__Problem__. The lines below, from the one containing "Click the next page chevron arrow" through the one containing "Given: Click the", should be set down exactly, with no pictures and nothing else.

__Supplied records__.
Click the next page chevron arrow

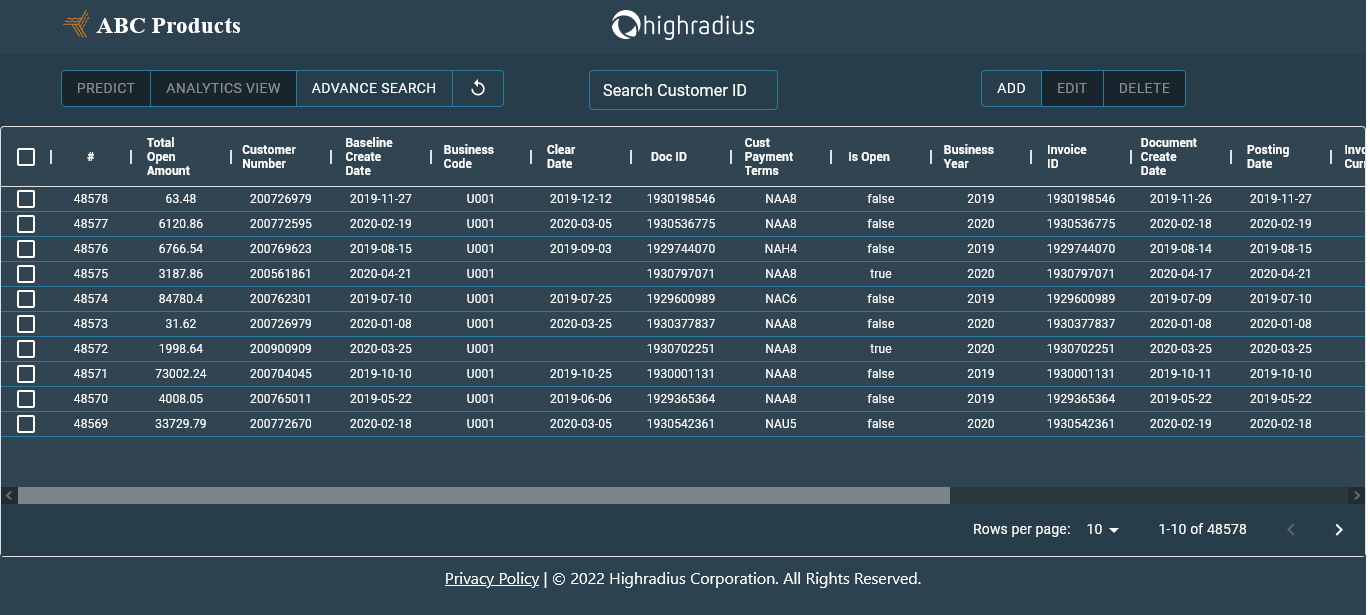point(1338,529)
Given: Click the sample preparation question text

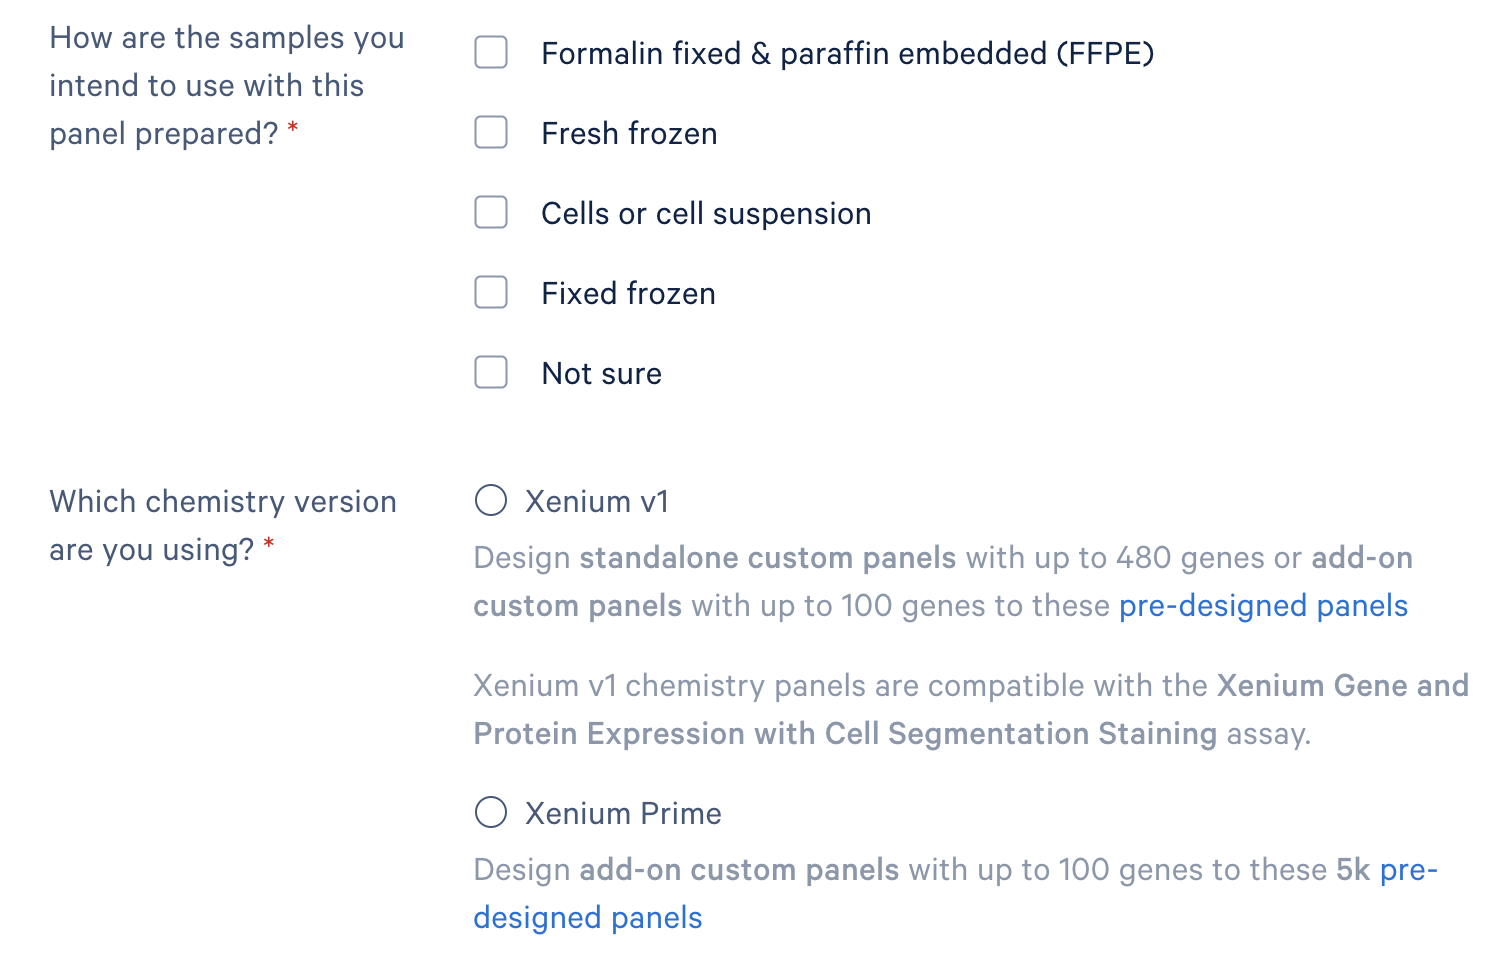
==
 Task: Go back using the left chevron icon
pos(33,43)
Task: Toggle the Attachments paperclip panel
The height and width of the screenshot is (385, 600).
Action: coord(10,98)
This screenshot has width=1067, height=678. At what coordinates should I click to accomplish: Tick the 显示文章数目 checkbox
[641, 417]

__Reply to the exercise__.
Click the next page chevron arrow

point(1338,529)
Given: Click the sample preparation question text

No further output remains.